What needs to be done — Could you reproduce every one of these rows with "GUI agent" swapped for "desktop agent" wherever it occurs, keeping everything else the same?

Extracted entries —
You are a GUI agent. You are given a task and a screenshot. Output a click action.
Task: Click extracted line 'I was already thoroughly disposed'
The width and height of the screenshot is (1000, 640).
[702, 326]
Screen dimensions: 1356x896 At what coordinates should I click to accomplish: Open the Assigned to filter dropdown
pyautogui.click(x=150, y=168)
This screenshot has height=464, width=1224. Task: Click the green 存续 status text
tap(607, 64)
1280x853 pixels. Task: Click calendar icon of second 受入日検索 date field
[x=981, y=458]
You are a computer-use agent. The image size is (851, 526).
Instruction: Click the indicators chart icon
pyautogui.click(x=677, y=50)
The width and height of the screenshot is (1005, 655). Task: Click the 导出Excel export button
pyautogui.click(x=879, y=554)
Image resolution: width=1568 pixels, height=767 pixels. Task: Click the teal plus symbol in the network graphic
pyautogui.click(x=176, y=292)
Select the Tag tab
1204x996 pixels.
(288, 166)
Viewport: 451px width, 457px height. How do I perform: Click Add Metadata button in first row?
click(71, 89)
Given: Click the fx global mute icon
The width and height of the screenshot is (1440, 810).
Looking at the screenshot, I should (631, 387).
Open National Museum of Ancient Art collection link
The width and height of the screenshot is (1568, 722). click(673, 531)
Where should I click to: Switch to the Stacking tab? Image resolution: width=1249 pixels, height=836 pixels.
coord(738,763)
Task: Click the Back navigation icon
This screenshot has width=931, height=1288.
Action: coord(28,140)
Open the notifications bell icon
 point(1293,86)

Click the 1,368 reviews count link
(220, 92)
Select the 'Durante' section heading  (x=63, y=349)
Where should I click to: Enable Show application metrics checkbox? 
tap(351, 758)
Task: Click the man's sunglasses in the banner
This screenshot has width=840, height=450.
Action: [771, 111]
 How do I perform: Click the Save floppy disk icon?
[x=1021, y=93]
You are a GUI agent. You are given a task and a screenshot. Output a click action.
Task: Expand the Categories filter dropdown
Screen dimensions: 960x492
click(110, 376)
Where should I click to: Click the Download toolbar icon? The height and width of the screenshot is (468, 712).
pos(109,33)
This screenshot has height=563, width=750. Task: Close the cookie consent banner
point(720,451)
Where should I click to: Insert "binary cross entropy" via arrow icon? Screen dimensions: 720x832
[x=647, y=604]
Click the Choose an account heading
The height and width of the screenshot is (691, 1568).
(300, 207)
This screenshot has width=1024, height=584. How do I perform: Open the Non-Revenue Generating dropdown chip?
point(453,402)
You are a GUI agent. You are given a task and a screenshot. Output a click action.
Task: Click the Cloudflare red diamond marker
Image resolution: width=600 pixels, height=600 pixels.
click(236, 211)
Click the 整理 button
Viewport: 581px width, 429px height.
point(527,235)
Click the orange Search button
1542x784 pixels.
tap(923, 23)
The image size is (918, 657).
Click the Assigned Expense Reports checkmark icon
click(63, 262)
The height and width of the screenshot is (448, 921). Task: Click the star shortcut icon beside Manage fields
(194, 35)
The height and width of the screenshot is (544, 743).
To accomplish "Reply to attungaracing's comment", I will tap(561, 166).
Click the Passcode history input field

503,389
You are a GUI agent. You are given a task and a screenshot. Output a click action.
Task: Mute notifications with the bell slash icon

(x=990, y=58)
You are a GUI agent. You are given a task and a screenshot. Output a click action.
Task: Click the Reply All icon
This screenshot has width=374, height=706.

The result —
You are a desktop agent. You are given a task and a screenshot. Output a click action.
Task: Click extracted line 'I was already thoroughly disposed'
The width and height of the screenshot is (1000, 640).
[702, 326]
Screen dimensions: 1356x896 At what coordinates should I click to accomplish: Open the Assigned to filter dropdown
pyautogui.click(x=150, y=168)
This screenshot has height=464, width=1224. Task: Click the green 存续 status text
tap(607, 64)
1280x853 pixels. Task: Click calendar icon of second 受入日検索 date field
[x=981, y=458]
You are a computer-use agent. The image size is (851, 526).
Instruction: Click the indicators chart icon
pyautogui.click(x=677, y=50)
The width and height of the screenshot is (1005, 655). Task: Click the 导出Excel export button
pyautogui.click(x=879, y=554)
Image resolution: width=1568 pixels, height=767 pixels. Task: Click the teal plus symbol in the network graphic
pyautogui.click(x=176, y=292)
Select the Tag tab
1204x996 pixels.
(288, 166)
Viewport: 451px width, 457px height. How do I perform: Click Add Metadata button in first row?
click(71, 89)
Given: Click the fx global mute icon
The width and height of the screenshot is (1440, 810).
Looking at the screenshot, I should (631, 387).
Open National Museum of Ancient Art collection link
The width and height of the screenshot is (1568, 722). click(673, 531)
Where should I click to: Switch to the Stacking tab? Image resolution: width=1249 pixels, height=836 pixels.
coord(738,763)
Task: Click the Back navigation icon
This screenshot has width=931, height=1288.
Action: coord(28,140)
Open the notifications bell icon
 point(1293,86)

Click the 1,368 reviews count link
(220, 92)
Select the 'Durante' section heading  (x=63, y=349)
Where should I click to: Enable Show application metrics checkbox? 
tap(351, 758)
Task: Click the man's sunglasses in the banner
This screenshot has width=840, height=450.
Action: [771, 111]
 How do I perform: Click the Save floppy disk icon?
[x=1021, y=93]
You are a desktop agent. You are given a task and a screenshot. Output a click action.
Task: Expand the Categories filter dropdown
Screen dimensions: 960x492
click(110, 376)
Where should I click to: Click the Download toolbar icon? The height and width of the screenshot is (468, 712).
pos(109,33)
This screenshot has height=563, width=750. Task: Close the cookie consent banner
point(720,451)
Where should I click to: Insert "binary cross entropy" via arrow icon? Screen dimensions: 720x832
[x=647, y=604]
Click the Choose an account heading
The height and width of the screenshot is (691, 1568).
(300, 207)
This screenshot has width=1024, height=584. How do I perform: Open the Non-Revenue Generating dropdown chip?
point(453,402)
You are a desktop agent. You are given a task and a screenshot. Output a click action.
Task: Click the Cloudflare red diamond marker
Image resolution: width=600 pixels, height=600 pixels.
click(236, 211)
Click the 整理 button
Viewport: 581px width, 429px height.
point(527,235)
Click the orange Search button
1542x784 pixels.
tap(923, 23)
The image size is (918, 657).
Click the Assigned Expense Reports checkmark icon
click(63, 262)
The height and width of the screenshot is (448, 921). Task: Click the star shortcut icon beside Manage fields
(194, 35)
The height and width of the screenshot is (544, 743).
To accomplish "Reply to attungaracing's comment", I will tap(561, 166).
Click the Passcode history input field

503,389
You are a desktop agent. You are given a task and a screenshot. Output a click action.
Task: Mute notifications with the bell slash icon

(x=990, y=58)
You are a desktop agent. You are given a task and a screenshot. Output a click action.
Task: Click the Reply All icon
This screenshot has width=374, height=706.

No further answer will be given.